彼女の言葉と行動の真意がわからなくて彼女を見つめたまま口をつぐむ。問い掛けるように首を少し傾けた僕に向かって彼女はすう、と息を吐いて一瞬唇を引き結んだ。そして、僕の目を見据えてその唇を開く。

「どんなに強く抱きしめようと、甘い言葉を吐こうと」

こころが無くちゃ、意味が無い。自分に言い聞かせるように、含ませるように言葉を紡ぐ。例え一時一瞬こころが満たされようとも、もう次の瞬間にはこころを埋め尽くすのは空虚だから。

「抱きしめる強さで愛の重さは量れないよ、アレン」

そもそも、愛の重さ自体を天秤にかけること自体無意味だと謂うのに。彼女は子供をあやすようなそんな響きで言葉を発した。そっと伸ばされた彼女の手が僕の左手に触れる。

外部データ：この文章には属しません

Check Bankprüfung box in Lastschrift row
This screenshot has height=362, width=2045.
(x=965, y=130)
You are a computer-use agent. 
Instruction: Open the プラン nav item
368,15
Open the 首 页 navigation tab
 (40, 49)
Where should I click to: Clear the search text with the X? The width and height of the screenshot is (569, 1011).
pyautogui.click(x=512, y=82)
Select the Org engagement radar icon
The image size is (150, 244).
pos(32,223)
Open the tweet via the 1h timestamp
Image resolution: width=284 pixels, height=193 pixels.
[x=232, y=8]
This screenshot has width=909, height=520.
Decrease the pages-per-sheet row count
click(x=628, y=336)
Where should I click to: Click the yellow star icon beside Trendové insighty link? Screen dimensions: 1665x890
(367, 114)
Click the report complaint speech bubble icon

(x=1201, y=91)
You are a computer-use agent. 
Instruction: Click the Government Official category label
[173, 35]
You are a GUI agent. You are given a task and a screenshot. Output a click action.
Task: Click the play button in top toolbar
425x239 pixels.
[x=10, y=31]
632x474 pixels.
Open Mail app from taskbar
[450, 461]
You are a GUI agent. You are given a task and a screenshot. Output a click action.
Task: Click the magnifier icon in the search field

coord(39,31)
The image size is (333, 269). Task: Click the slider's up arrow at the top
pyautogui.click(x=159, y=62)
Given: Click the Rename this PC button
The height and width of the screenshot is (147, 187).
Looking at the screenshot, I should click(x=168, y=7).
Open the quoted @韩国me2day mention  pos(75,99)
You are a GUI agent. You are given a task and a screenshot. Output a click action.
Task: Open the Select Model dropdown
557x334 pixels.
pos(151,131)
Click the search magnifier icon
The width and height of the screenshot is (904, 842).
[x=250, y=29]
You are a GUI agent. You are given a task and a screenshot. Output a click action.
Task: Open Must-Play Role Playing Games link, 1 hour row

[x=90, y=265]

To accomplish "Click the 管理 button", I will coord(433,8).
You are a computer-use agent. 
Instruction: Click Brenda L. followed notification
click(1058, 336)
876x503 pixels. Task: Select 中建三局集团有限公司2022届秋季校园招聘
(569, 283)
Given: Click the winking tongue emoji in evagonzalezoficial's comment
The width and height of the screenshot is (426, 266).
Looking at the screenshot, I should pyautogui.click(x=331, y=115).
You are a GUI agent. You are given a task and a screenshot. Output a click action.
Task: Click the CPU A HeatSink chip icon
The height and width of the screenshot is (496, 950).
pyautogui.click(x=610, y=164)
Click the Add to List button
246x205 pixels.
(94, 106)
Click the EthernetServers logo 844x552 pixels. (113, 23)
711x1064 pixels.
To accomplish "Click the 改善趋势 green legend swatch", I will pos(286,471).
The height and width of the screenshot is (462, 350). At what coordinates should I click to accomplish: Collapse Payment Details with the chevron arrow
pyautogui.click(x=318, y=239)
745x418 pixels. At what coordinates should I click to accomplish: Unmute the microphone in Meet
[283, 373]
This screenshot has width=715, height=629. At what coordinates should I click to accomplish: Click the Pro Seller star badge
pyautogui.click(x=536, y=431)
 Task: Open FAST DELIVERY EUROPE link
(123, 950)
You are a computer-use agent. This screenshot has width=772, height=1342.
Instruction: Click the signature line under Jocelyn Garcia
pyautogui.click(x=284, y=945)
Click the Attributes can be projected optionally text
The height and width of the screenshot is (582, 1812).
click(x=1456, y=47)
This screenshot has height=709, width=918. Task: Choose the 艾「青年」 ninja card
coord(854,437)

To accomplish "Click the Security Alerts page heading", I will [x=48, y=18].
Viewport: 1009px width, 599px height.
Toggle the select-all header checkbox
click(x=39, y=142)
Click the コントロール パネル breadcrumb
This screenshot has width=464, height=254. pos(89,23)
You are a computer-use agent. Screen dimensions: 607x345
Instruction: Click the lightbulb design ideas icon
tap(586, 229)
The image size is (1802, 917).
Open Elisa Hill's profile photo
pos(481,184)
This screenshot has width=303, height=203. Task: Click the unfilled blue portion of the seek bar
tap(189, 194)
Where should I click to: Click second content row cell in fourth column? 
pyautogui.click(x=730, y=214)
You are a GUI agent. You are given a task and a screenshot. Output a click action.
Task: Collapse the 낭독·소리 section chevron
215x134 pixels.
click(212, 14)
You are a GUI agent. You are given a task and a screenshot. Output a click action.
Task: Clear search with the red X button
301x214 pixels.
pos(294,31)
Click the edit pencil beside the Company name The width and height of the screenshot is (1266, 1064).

指先は思っていたよりひんやりと冷たくて、でも少しずつじんわりと温かくなるのを感じた。そっと彼女の瞳を見つめれば、彼女のそれと視線が絡まって自然に笑みが零れる。と思えば、すっと彼女のもう片方の手が伸びて来て、空いた僕の額に指一本分の衝撃がやって来た。

「あだっ」
「簡単に別れるとか言うな、ばかもやし」

そう言って彼女はにっと笑った。じんじんする額を押さえながら文句を言おうとして開いた唇は何故かごめん、と呟いていた。彼女の唇から零れた言葉とは裏腹に、笑って細められた目は何かを湛えているようにも見えて。嗚呼彼女も留まってはくれない時を感じているのだと、この未来に待つ悪夢のような瞬間からは逃れられないのだと肌で感じて、こわくて、でもそれでも僕は今が愛おしい。

「ごめん、ありがとう」

彼女の背中に廻した右手でそっと彼女を抱きしめれば、少しかすれた大丈夫、という声が鼓膜を揺らした。今はまだ甘い響きで。